第23回日本腰痛学会 (1日目工藤大輔、2日目粕川雄司)

2015年11月14日から15日の会期でJPタワーホール&カンファレンスを会場に第23回日本腰痛学会が開催されました。秋田からは私と宮腰尚久准教授、本郷道生講師、粕川雄司講師、鵜木栄樹先生が発表いたしました。私は“腰椎変性疾患術後遺残疼痛に関連する因子の検討”について発表し、PainVISIONTMの機器の特徴、今回明らかになった術後成績不良因子を有する患者に対する対応についてご質問を受け、今後の論文作成の参考になりました。他には腰痛に関する基礎研究、脊柱アライメント、QOL、骨粗鬆症、低侵襲を含めた各種手術術式に関して様々な研究が発表され、大変興味深い演題が多かったと思います。特に基礎研究では閉経後の傍脊柱筋内のpH低下と筋原性腰痛に関する動物実験についての演題があり、以前から瀬川豊人先生がミノドロネートの疼痛抑制効果と骨内微小環境の酸性化についてご研究されていたことを知っておりましたので、骨内のみならず筋内でもpHの低下が起こり、腰痛の原因になっている可能性があるとの内容で大変興味深く、今後の臨床や研究の参考になったと思います。

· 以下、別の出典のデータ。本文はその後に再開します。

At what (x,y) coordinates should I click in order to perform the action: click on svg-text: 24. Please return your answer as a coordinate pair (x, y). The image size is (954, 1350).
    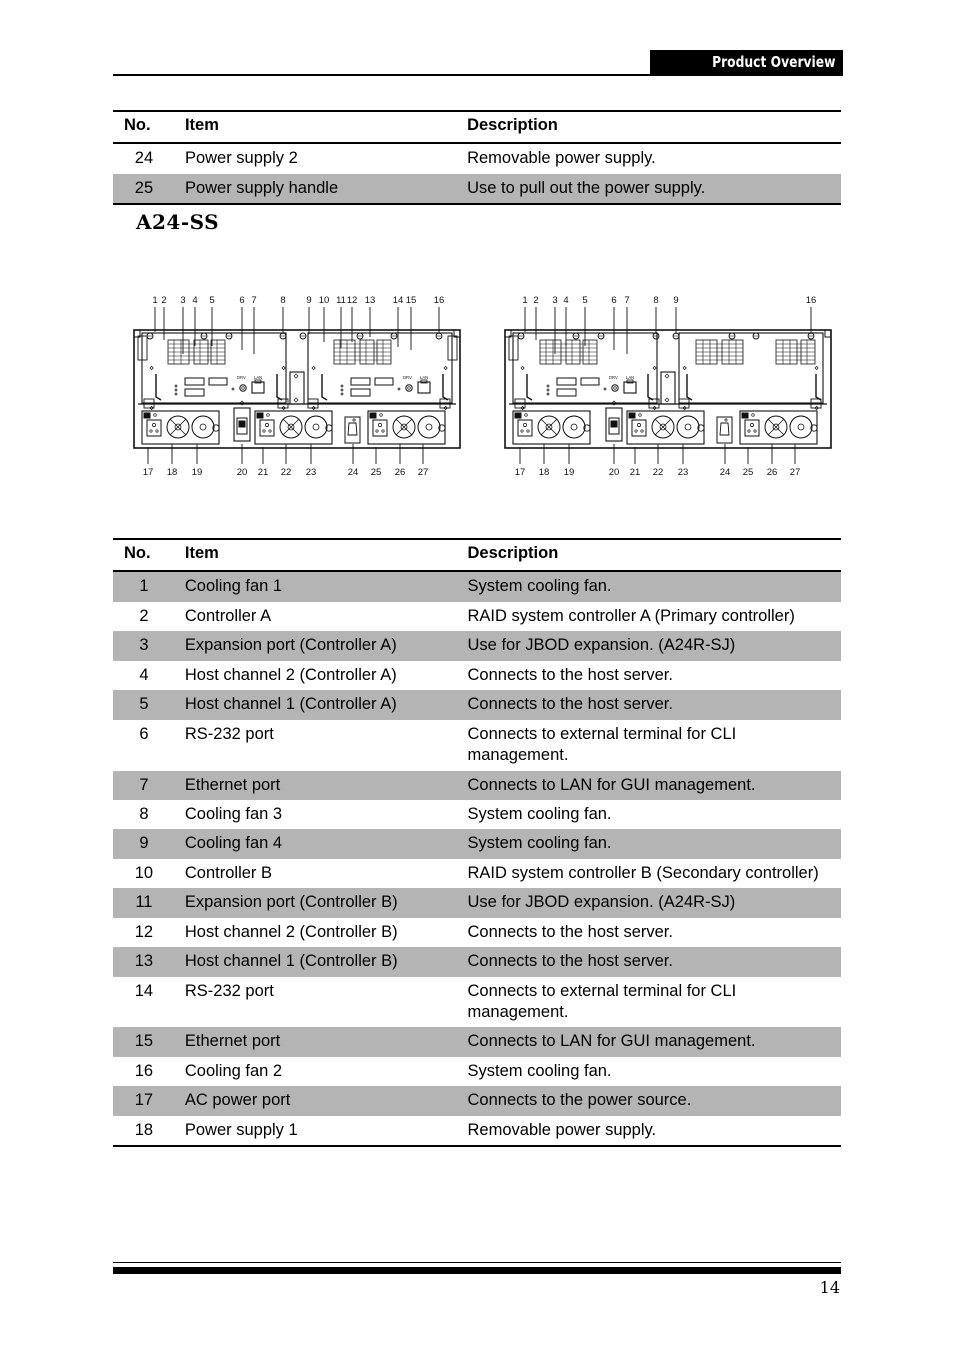
    Looking at the image, I should click on (726, 472).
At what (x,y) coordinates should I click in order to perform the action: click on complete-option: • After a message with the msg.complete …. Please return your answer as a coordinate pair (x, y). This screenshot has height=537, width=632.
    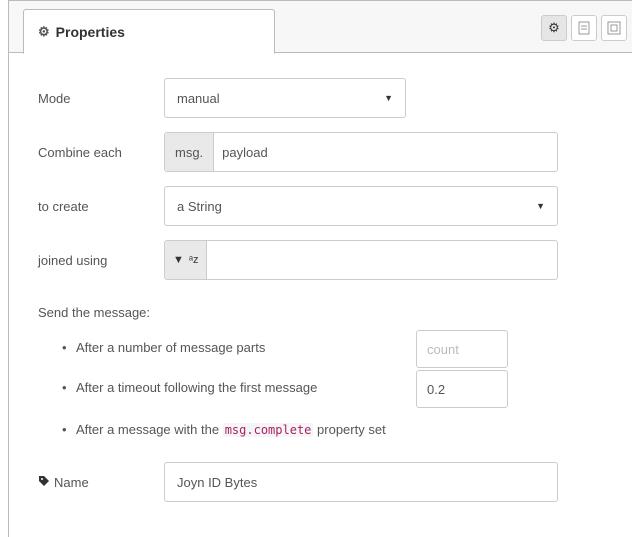
    Looking at the image, I should click on (224, 430).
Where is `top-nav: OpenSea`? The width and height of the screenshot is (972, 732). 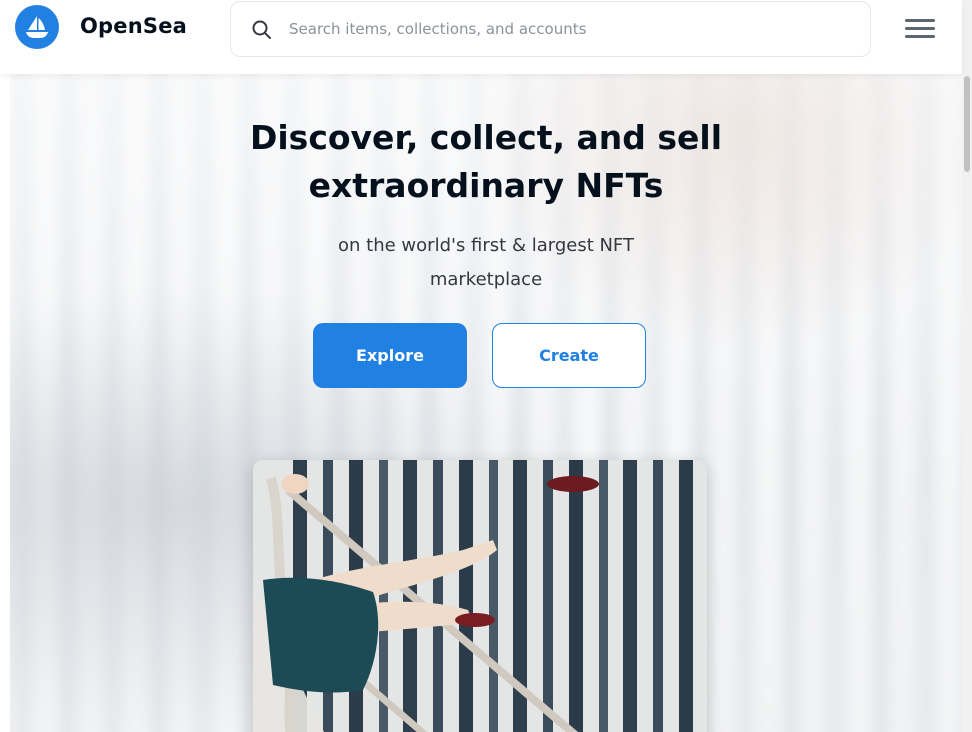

初日のランチョンセミナーでは、宮腰尚久准教授が骨粗鬆症に伴う腰背部痛の予防と対策について骨粗鬆症患者の痛みの背景、薬物療法、運動療法、ブロック注射、手術療法について解説され、大変分かりやすく日常診療ですぐに使える実際的なご講演でした。会場は満席で、骨粗鬆症と腰痛に関する関心の高さが伺えました。2日目午後のシンポジウム「骨粗鬆症と腰痛管理」では、島田洋一教授が大阪市立大学の中村博亮教授と座長をされ,宮腰尚久准教授がシンポジストのお一人として「骨粗鬆症患者の腰背部痛に対する骨粗鬆症治療薬の鎮痛効果」について御発表されました。骨粗鬆症に起因する腰痛について基礎的な研究から、疫学や臨床像、さらに運動療法や薬物治療について、シンポジストの先生方から御発表があり、その後活発なディスカッションでとても盛り上がり、大変有意義なシンポジウムとなりました。